Heat pack to reduce abdominal pain. A warm heat pack can help provide comfort and relax the smooth muscles of the large bowel reducing abdominal cramps.
Be Gentle with Yourself
Experiencing an IBS flare can be physically and emotionally draining. If possible, take time to look after yourself and give your body and mind space to rest and recharge.
It’s normal to feel tired during an IBS flare. Try to prioritise your sleep by reducing screen time before bed, using relaxation and deep breathing techniques, and going to bed at a consistent time.
While it’s often not possible to reduce the causes of stress, changing how our body responds to stressful situations is possible. Your body’s stress response can dramatically affect your IBS symptoms due to the brain-gut connection. Learning how to change your body’s response to stress can help reduce stress hormones like cortisol and adrenaline and give you tools to gently direct your thoughts away from the physical discomfort you experience during a flare. Some techniques that help include deep breathing, yoga, guided imagery, mindfulness or gut-directed hypnotherapy.
Do something that makes you feel good, even if it’s just for a few minutes. Distracting your mind and giving it space to focus on something else can help reduce the discomfort from the flare. For example, you could try reading a book, enjoying a hot drink, or curling up and watching your favourite tv show.
Getting off the couch and exercising is often the last thing you feel like doing during an IBS flare, but it can be beneficial for your mind and body.

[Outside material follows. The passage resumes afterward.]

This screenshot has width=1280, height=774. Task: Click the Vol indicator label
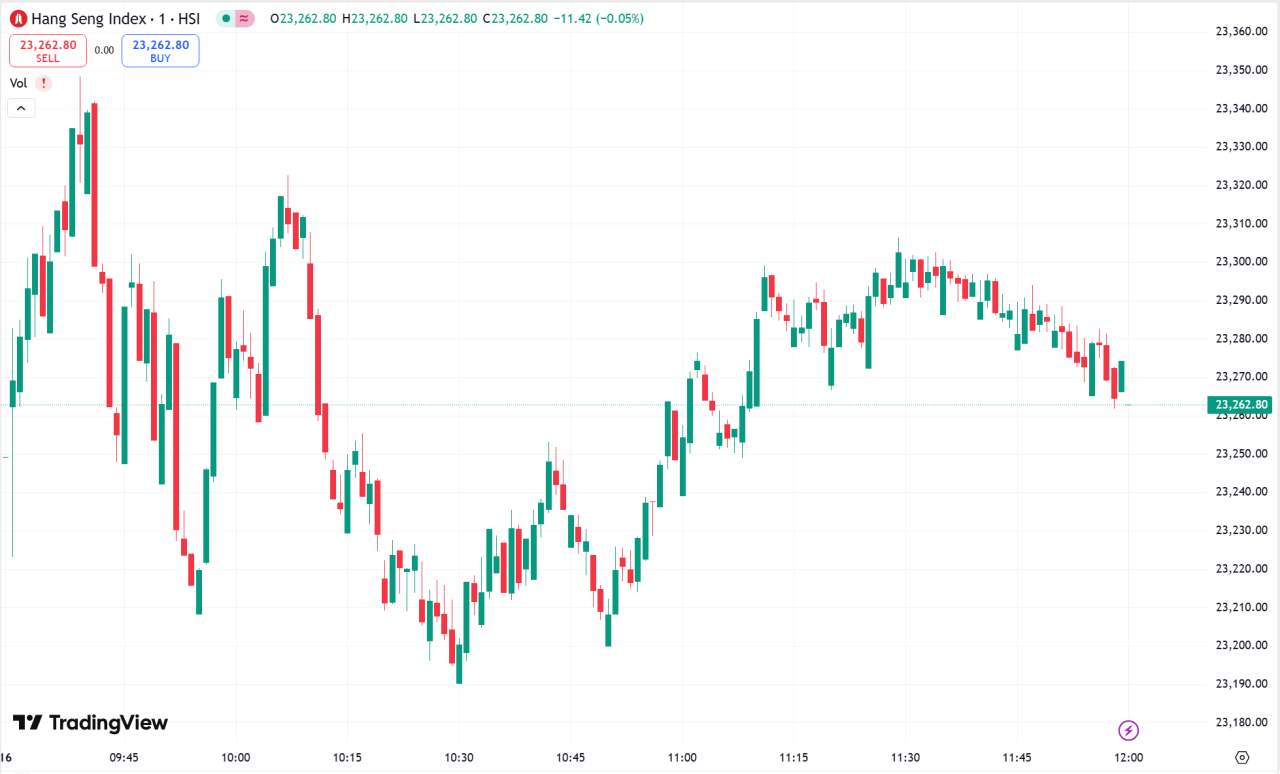18,83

If you need to stay close to a toilet, try gentle stretching or yoga for IBS at home. Alternatively, a gentle walk is an excellent place to start if you feel like you can venture out. These types of exercises can help relieve gas and bloating and boost your mood.
Nourish Your Body
Food can feel like the enemy when you are in the middle of an IBS flare. However, going without food can sometimes worsen symptoms like nausea and stomach cramps. So instead, focus on these food strategies:
- Eat low FODMAP foods for a few days until symptoms settle.
- Have small meals evenly spaced throughout the day.
- Avoid known gut symptom triggers like caffeine, alcohol, carbonated drinks, and chewing gum and breath mints.
Take a look at our food ideas below if you are feeling stuck.
Gentle Food Ideas While You Recover
These easy meal and snack ideas can help you stay nourished during your IBS flare:
- Low FODMAP or gluten free toast topped with butter, strawberry jam, peanut butter, scrambled or fried eggs (try boosting your nutrition by adding grated cheese or pan-fried spinach)
- Creamy porridge made with ½ cup of rolled oats and low FODMAP milk (e.g. lactose free, almond milk, rice milk, etc). Try topping the porridge with a dollop of strawberry jam and a handful of blueberries, just ripe banana and a sprinkle of brown sugar, sliced kiwifruit, or a tablespoon of peanut butter and five raspberries.
- Nourishing soups like slow cooker chicken soup, minestrone soup or homemade pumpkin soup.
- Rice crackers – start with a few plain crackers then add cheese or other favourite toppings.
- Plain rice – add plain cooked protein and some stir-fried vegetables when you’re ready for something more substantial.
There are lots of different strategies you can use to calm an IBS flare and manage gut symptoms. Working with your healthcare provider is the best way to create a treatment plan that works for you. If you need more support, then let us know – we’ve helped thousands of people calm their gut symptoms through our FODMAP Made Easy Programme.
vicki robinson says
Thank you for these very good tips!
Alana Scott says
You are very welcome! We hope these help.